* begin Dataset rows *

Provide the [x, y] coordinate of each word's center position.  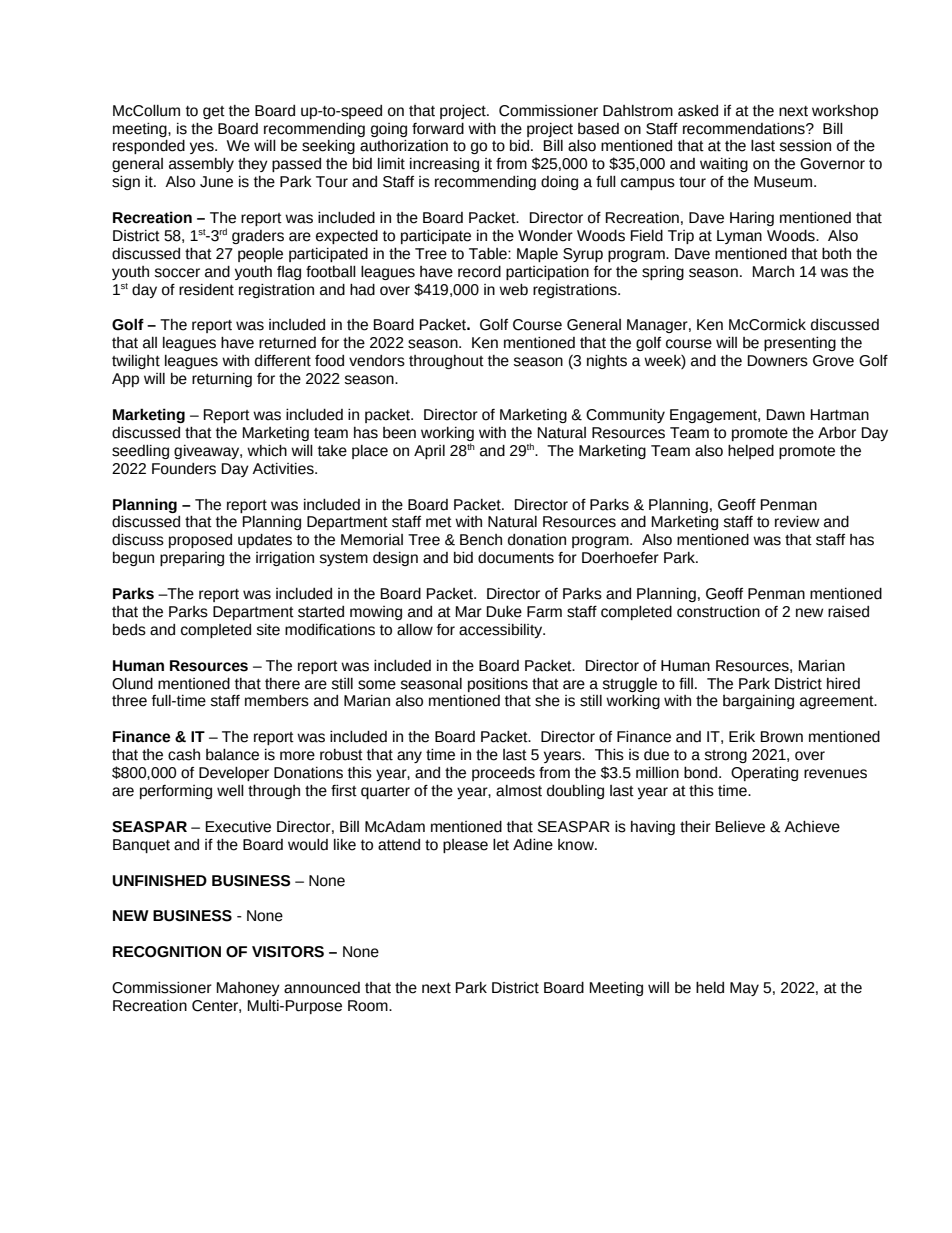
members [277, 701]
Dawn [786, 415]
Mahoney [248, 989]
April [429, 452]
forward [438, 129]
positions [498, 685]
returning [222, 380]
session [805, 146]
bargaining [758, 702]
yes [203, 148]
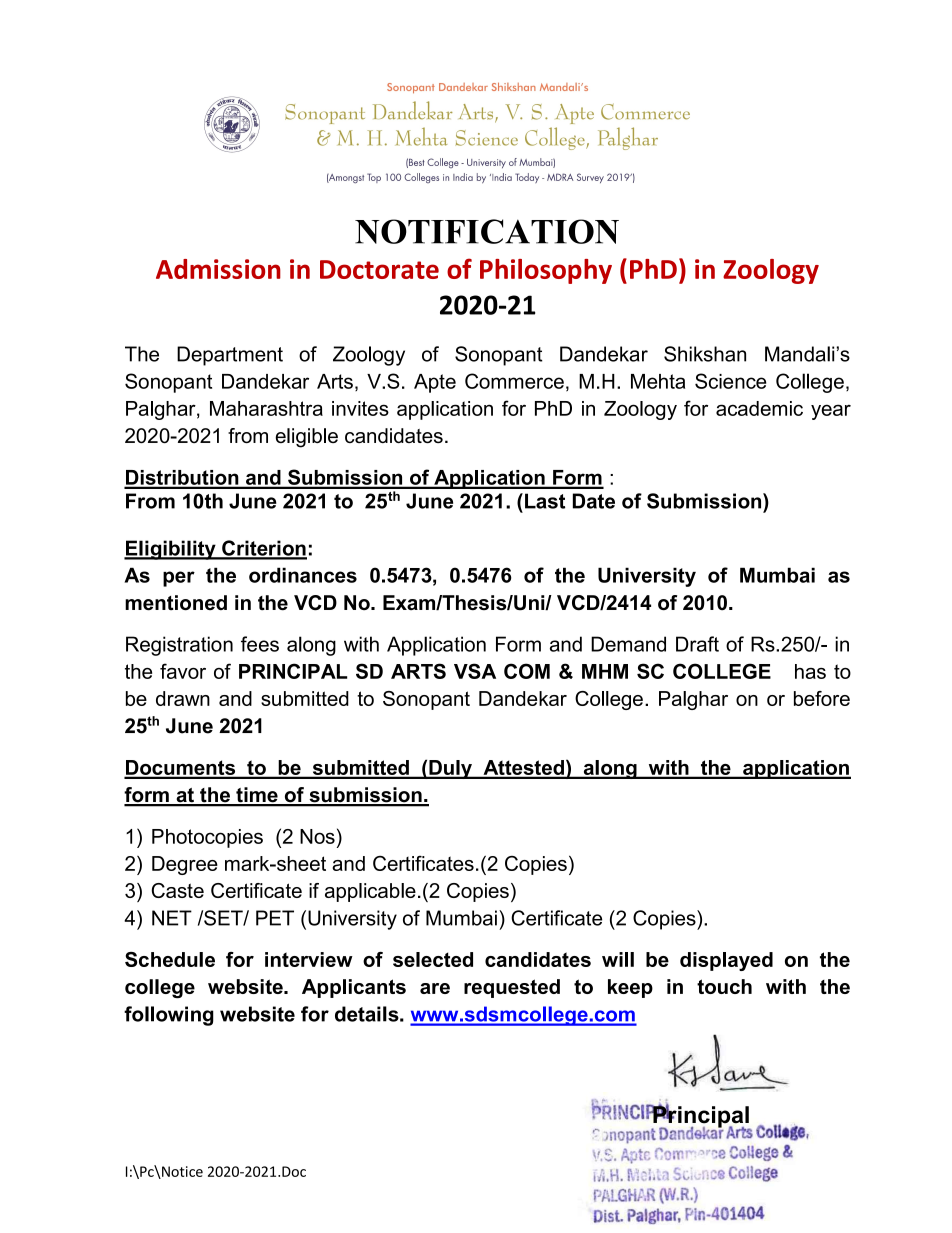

* end Dataset rows *

== Problem to solve ==
Write out all of these rows again, requests included, and shift each coordinate in the answers by adding -24 to every number. Leave the pictures out.

== Full output ==
Provide the [x, y] coordinate of each word's center position.  
members [253, 677]
Dawn [762, 391]
Mahoney [224, 965]
April [405, 428]
forward [414, 105]
positions [474, 661]
returning [198, 356]
session [781, 122]
bargaining [734, 678]
yes [179, 124]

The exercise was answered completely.